[Opening SUPPLIED RECORDS section]

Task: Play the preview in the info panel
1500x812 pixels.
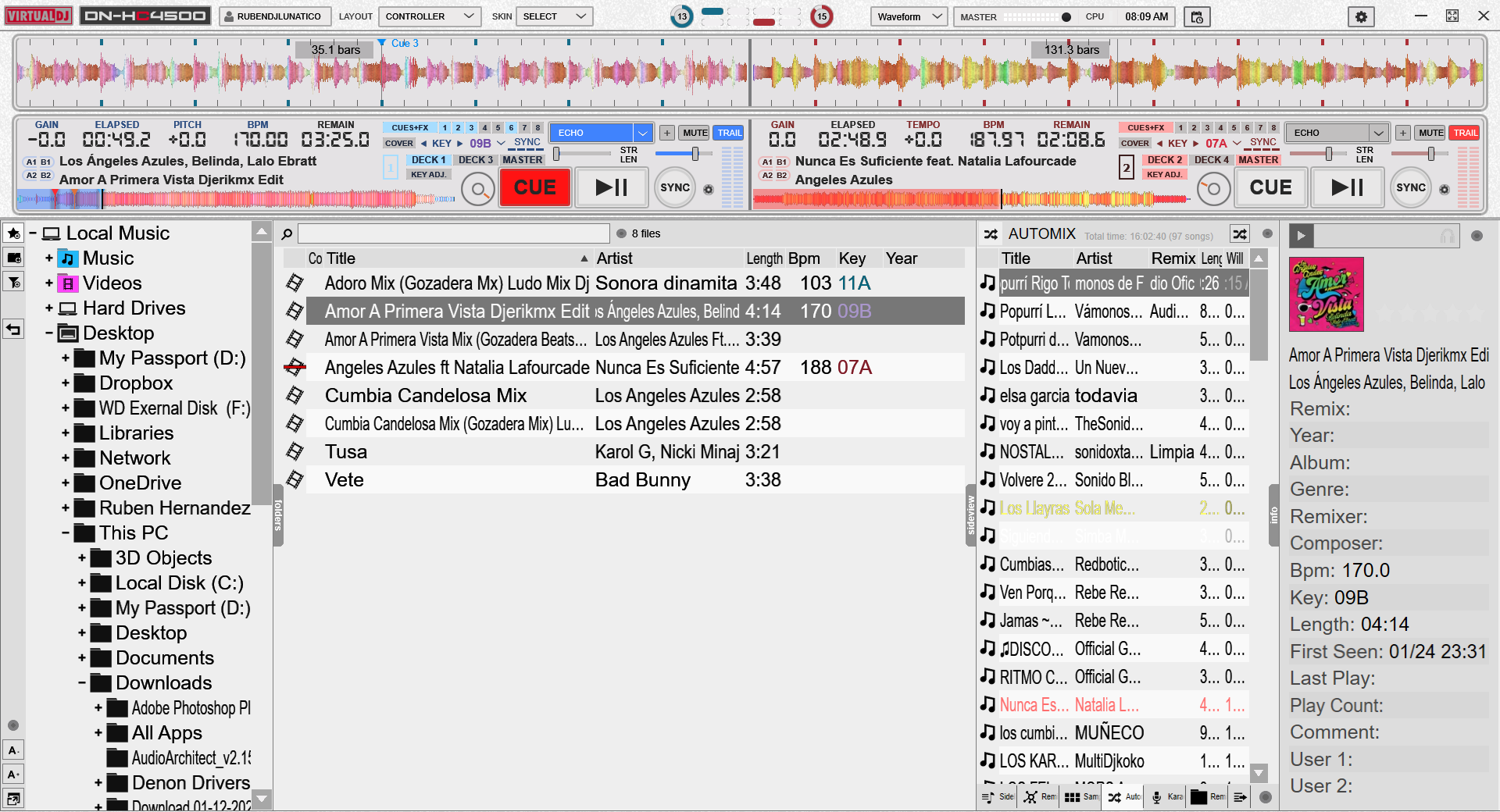Action: pos(1301,235)
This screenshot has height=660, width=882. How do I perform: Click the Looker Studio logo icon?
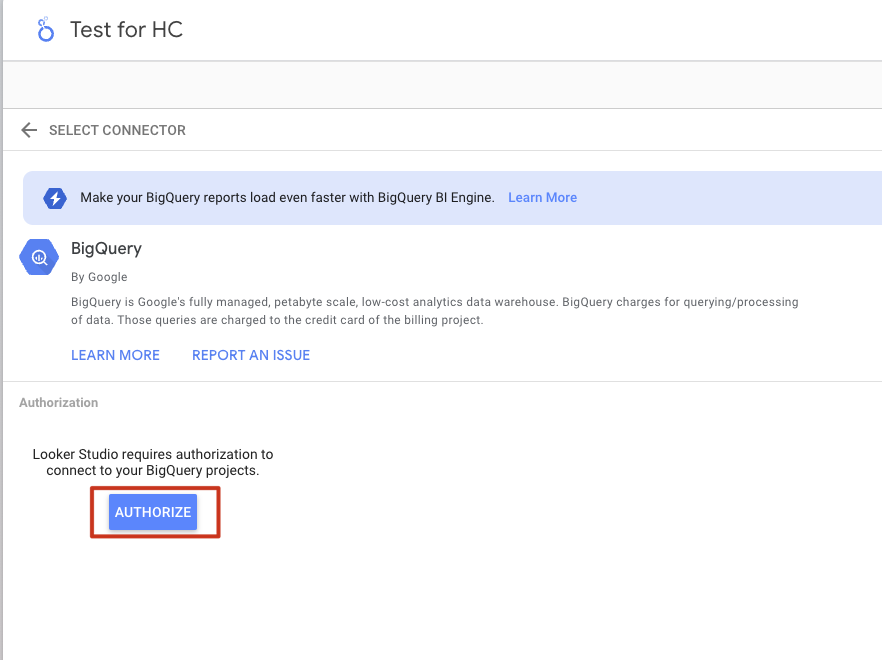click(46, 30)
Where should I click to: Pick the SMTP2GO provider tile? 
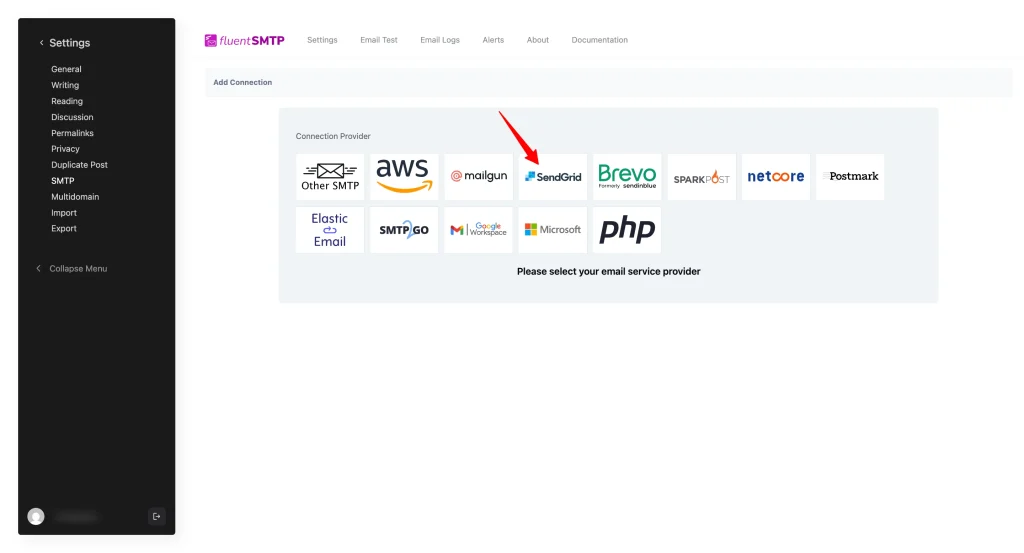coord(404,230)
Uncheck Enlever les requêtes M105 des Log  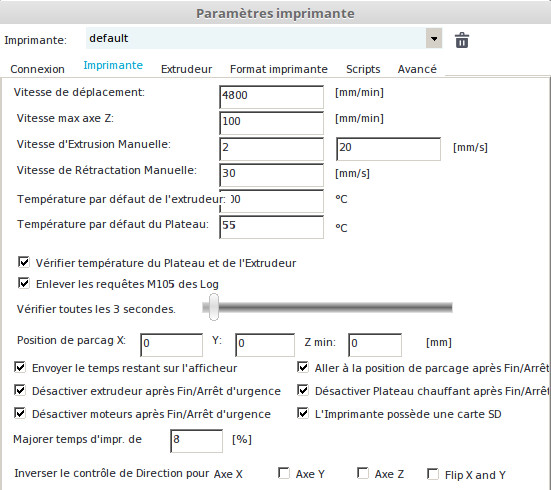[24, 283]
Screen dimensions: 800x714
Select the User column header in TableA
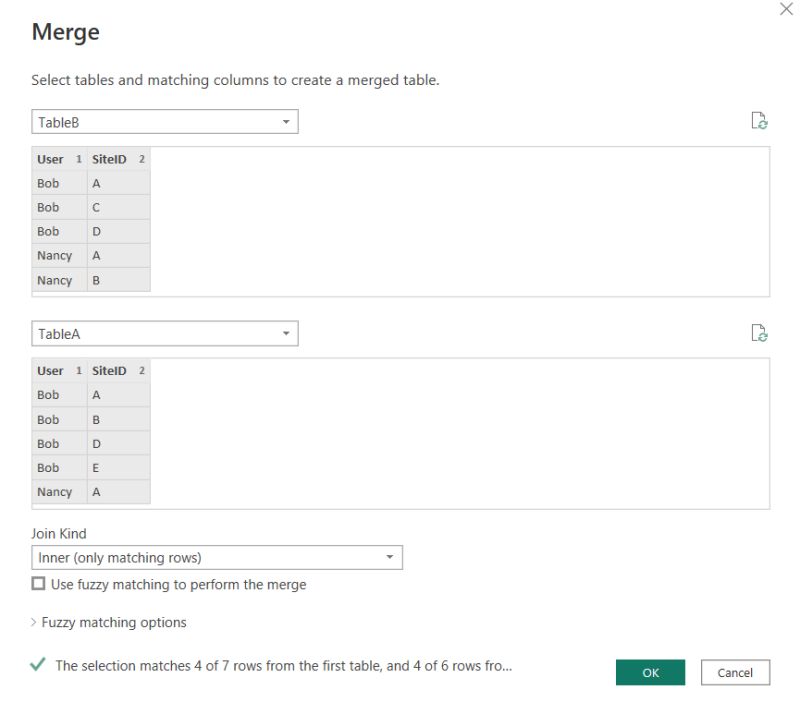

[Closing SUPPLIED RECORDS section]

DIRECTIONS FOR THIS TASK ▸ Exactly the lines running from the one with "Screen dimensions: 800x714" through the end of the listing above must be output, both ends included. No pictures belong in the output.

COMPLETED EXERCISE ▸
Screen dimensions: 800x714
Select the User column header in TableA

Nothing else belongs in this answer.